Wien (OTS) - Die Grünen Wien fordern eine Entkriminalisierung des Schwanger-schaftsabbruches. "Der Schwangerschaftsabbruch muss aus dem Strafrecht entfernt werden", so die Stadträtin und Frauensprecherin der Grünen Wien, Monika Vana. Seit 1975 ist der Schwangerschafts-abbruch in Österreich nach jahrzehntelangem frauenpolitischem Kampf innerhalb einer bestimmten Frist und unter bestimmten Bedingungen außer Strafe gestellt. "Seit damals herrscht jedoch Stillstand in der Weiterentwicklung der reproduktiven Gesundheitsrechte von Frauen im Bereich Schwangerschaftsabbruch", kritisiert Vana. Statt notwendige Verbesserungen für Frauen umzusetzen, wird der Schwangerschafts-abbruch kriminalisiert, stellen AbtreibungsgegnerInnen die Fristenregelung immer wieder in Frage, sind Frauen und medizinisches Personal vor Abtreibungskliniken ungehindert Psychoterror ausgesetzt.

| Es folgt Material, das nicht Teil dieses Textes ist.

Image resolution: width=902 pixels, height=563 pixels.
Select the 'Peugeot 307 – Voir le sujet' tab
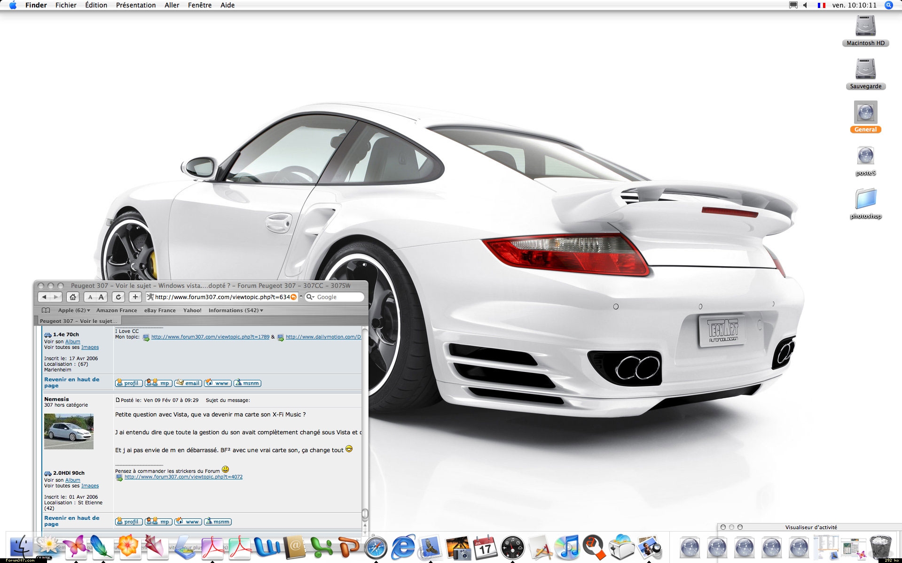point(78,321)
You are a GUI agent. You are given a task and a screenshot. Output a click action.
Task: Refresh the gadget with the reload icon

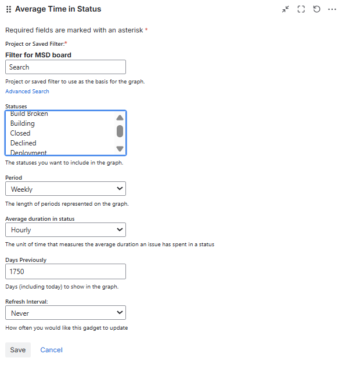(316, 9)
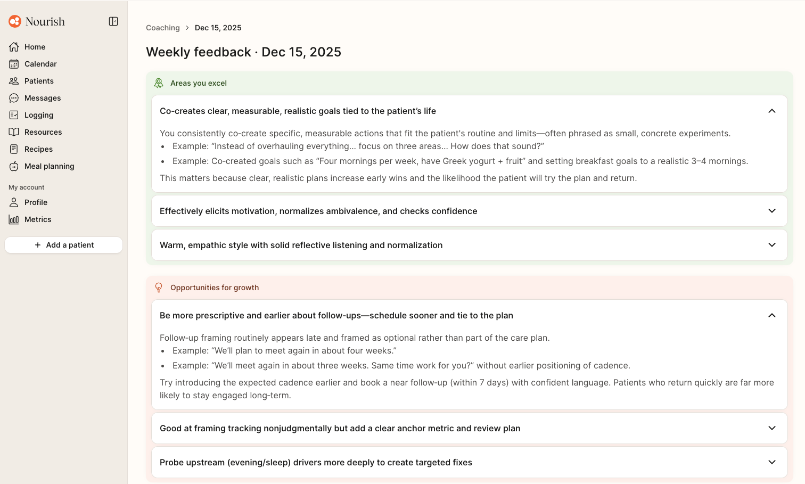This screenshot has height=484, width=805.
Task: Click the Meal planning apple icon
Action: [x=14, y=166]
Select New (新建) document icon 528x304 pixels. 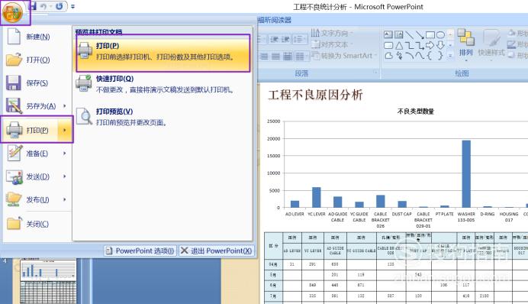pyautogui.click(x=14, y=37)
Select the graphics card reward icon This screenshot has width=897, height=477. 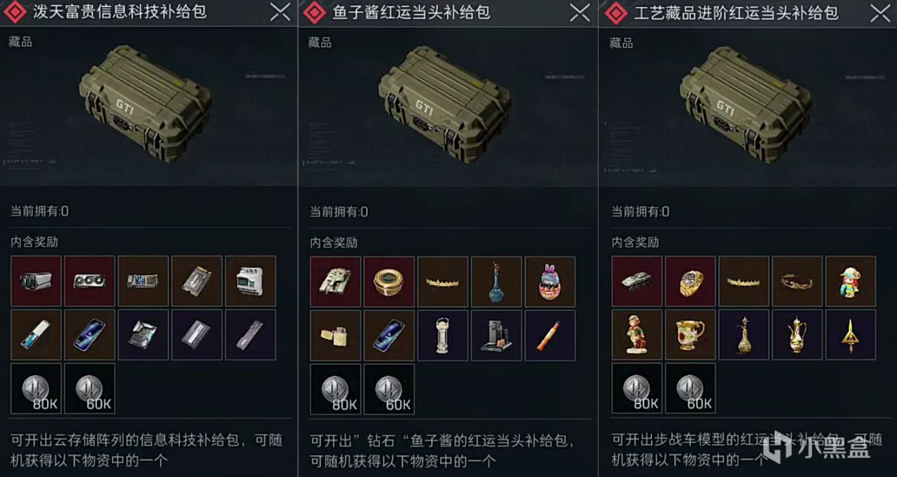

Die Grünen Wien fordern deshalb die Ermöglichung des Schwangerschaftsabbruchs in allen öffentlichen Spitälern in Wien. Gesundheitssprecherin Sigrid Pilz: "Das Recht auf reproduktive Selbstbestimmung der Frau wird in der Wiener Gesundheitspolitik unzureichend berücksichtigt. Obwohl in Wien seit 2003 ambulante Schwangerschaftsabbrüche an gynäkologischen Abteilungen in öffentlichen Spitälern möglich sind, weist nur die Semmelweisklinik relevante Zahlen aus. Alle anderen Spitäler stehen in Bezug auf Abtreibungen auf der Bremse". Es mangelt an fachlich kompetenter Beratung vor Ort und dem Willen der Spitäler, Schwangerschafts-abbruch als medizinische Leistung anzubieten. Aufgrund des Spießrutenlaufs durch radikale AbtreibungsgegnerInnen vor privaten Instituten wäre es für Frauen, die ungewollt schwanger sind, oft angenehmer, den Abbruch in einem öffentlichen Spital vornehmen zu lassen. Außerdem sind die Kosten für einen Abbruch im Krankenhaus geringer.

Die Grünen fordern weiters Abtreibung und Verhütung auf Krankenschein sowie Verbesserungen in der Prävention von ungewollter Schwangerschaft. Die Kosten für Verhütungsmittel und Schwangerschaftsabbruch sind in Österreich zu hoch und sind eine privat zu bezahlende Leistung. In anderen europäischen Ländern wie Dänemark, Frankreich und Norwegen werden die Kosten eines Schwangerschaftsabbruchs großteils von den Krankenkassen übernommen, ebenso Verhütungsmittel.

Die Grünen Wien rufen zur Demonstration "Abtreibung ist Frauenrecht" auf. Treffpunkt: 17 Uhr, Friedrich-Schmidt-Platz 9 / Ecke Felderstraße.